§ ASSIGNMENT:
Wherever the word "Task" turns up in a line of the entries, copy that line.
#### GIVEN DATA
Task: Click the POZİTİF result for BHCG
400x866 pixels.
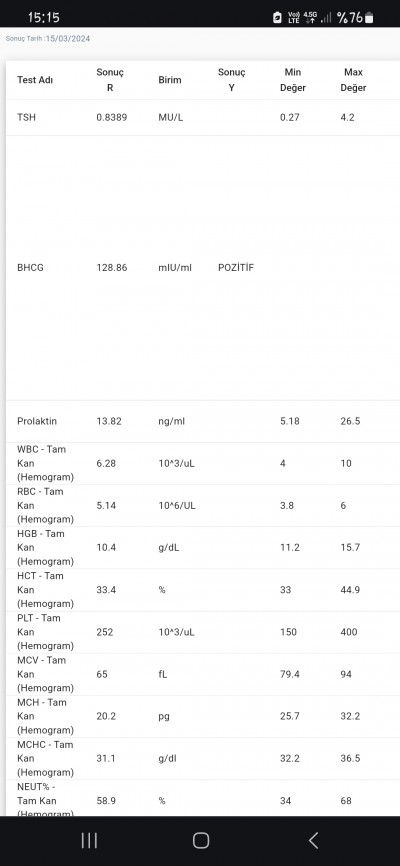Action: click(x=236, y=267)
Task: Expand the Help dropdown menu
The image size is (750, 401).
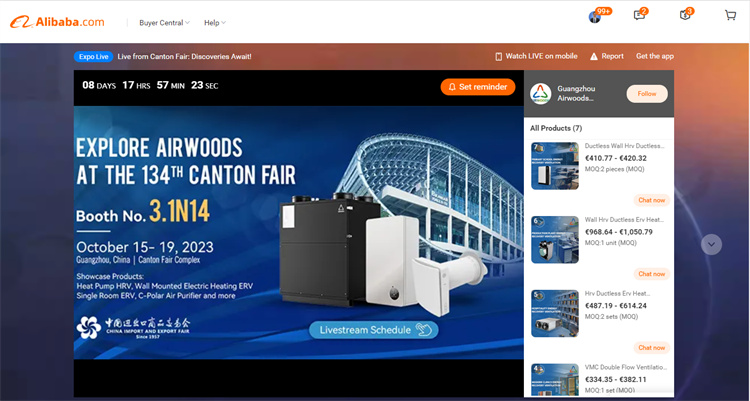Action: [214, 22]
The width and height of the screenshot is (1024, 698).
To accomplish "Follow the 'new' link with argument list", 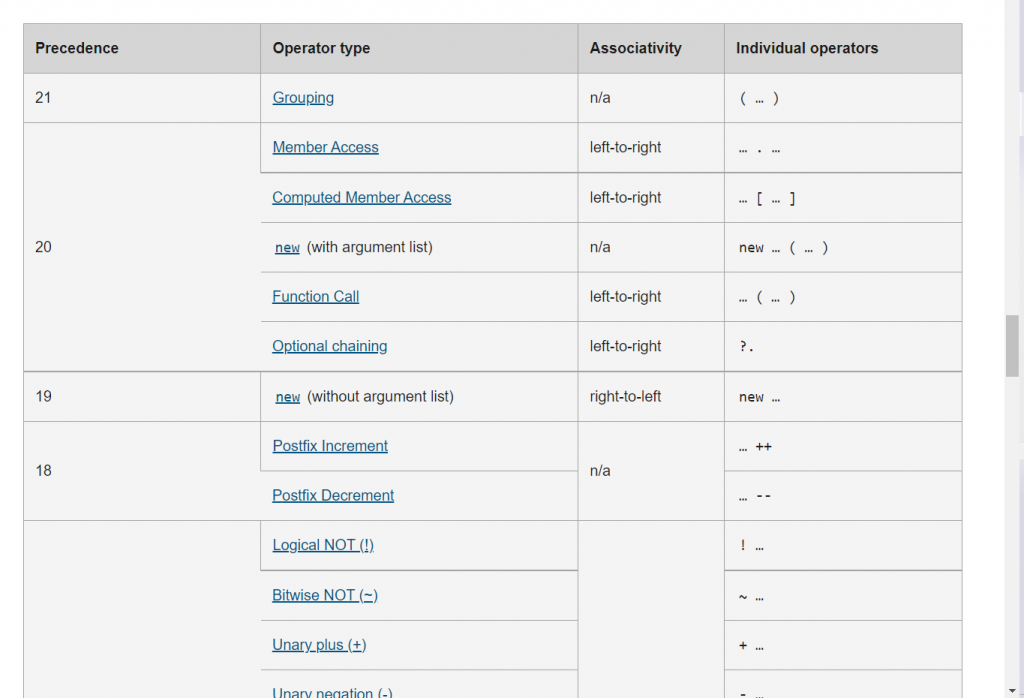I will tap(287, 248).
########
§ WRITTEN RESPONSE:
Task: Click the POZİTİF result for BHCG
Task: Expand the Help dropdown menu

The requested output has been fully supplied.